No, no there isn’t a connection between heated discussions on the state of poetry and the bursting state of my washing basket although there may be one of those strange causal links like the beat of a butterfly wing and the earthquake chaos theory old chestnut. It is the fly problem I elude to but happily that seems to have abated. As I said earlier the washing machine broke down and as the repair man pulled out the machine I held my breath as to what dreadful thing might be behind it. A dead rat, mouse, frog, hedgehog, badger some tiny corpse that may prove to have been the fly source. I don’t pull my washing machine out to clean behind it, I do not feel guilty about that, it’s too heavy for me to move. Repair man edged it out, he told me lurid tales of what he has found behind washing machines, . What was revealed? A picture frame and some dust , no dead bodies. ‘A picture frame’ repair man said, ‘That’s a first for me.’ I wondered whether he kept a book in which he noted strange finds, a bit like a train spotter or a twitcher. ‘I’ve had food of every description, jewellery, a wedding ring once, bills, magazines, combs, false teeth, a toupee and once a small mummified hamster. All the woman had said, at that call, was that she’d bought the kids a new one when the first had done a runner and she always wondered where he had gone.'

So nothing nasty behind the machine that may have harboured the fly swarm, I felt less judged then. I have got to the stage when I tend to trade off cleaning vigorously or even slightly energetically against writing time. If I am in a fertile phase or a busy phase the house is a tip if I am less driven the house is no where near pristine but it is slightly tidier and the hoover is brought out daily. There is a point though when the house feels so in need that its pitiful voice breaks through the creative mist like Heathcliffe calling across the moors for Kathy in a Kate Bush sort of way and I have to answer it.

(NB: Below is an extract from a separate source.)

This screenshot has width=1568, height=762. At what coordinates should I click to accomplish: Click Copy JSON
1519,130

Some I am sure have to be in pristine ordered surrounding before they can write or do anything creative. The writer settings I have seen both in photographs and in real life seem also to reflect how different people need different levels of physical order around them. Francis Bacon’s studio was an absolute tip; Jane Austin had a neat little round table in the parlour. In the Guardian series of photographs of writers work spaces there doesn’t seem to be any underlying thread to whether poets, fiction writers, men or women generate different creative spaces. Craig Raine seems a tad chaotic, whilst Andrew Motion and Seamus Heaney seem quite ordered. Virginia Woolf’s small writing shed also looks very neat but it was apparently quite untidy when she was alive, the tidiness owes more to curators than the reality of Virginia’s writing life. Rose Tremain’s is definitely not shed-like but also caters for staring out of the window into the garden. Facing the wall versus a view is also a matter of choice it seems. Barbara Trapido has a little bed which must be really handy for that ten minute power nap that eases itself into a n hour or two’s snooze mid afternoon on a Sunday.

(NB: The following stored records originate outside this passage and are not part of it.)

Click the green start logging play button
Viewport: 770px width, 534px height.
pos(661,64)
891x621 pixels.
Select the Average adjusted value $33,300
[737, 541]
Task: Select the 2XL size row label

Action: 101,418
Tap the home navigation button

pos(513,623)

I face my bedroom wall but a turn to my right and I have a stunning view of the side of my neighbours house, a grey wall but to my left I can look out of another window and up the cul de sac and see life wandering by, very diverting to watch children playing out in the street when the words seem a bit constipated. Sometimes I take the lap top to other locations, kitchen, other bedroom, living room but real thinking, real staring time that may result in a worthwhile thought or two is done at the computer desk up in my bedroom. I have been told it is very unhealthy to write in the same room you sleep in, someone even tried to convince me that the wireless router that sits next to my computer and at the foot of my bed will be sending out strange radio waves whilst I sleep, slowly frying my brain. Eventually my mercury fillings will be able to tune me into Classic FM or planet Zod. If I sit up here long enough I can almost forget that downstairs exists at all. I can almost forget that I need to take a bag of washing to the launderette because the washing machine man tells me I need a new heater that will take at least a week to get here. Sod's Law seems at work here however if I let the washing pile up even more the chaos theory may kick in again. Should there be strange happenings in the Bermuda Triangle or a new poetry collection suddenly starts selling as well as Harry Potter then you may have my dirty laundry to thank.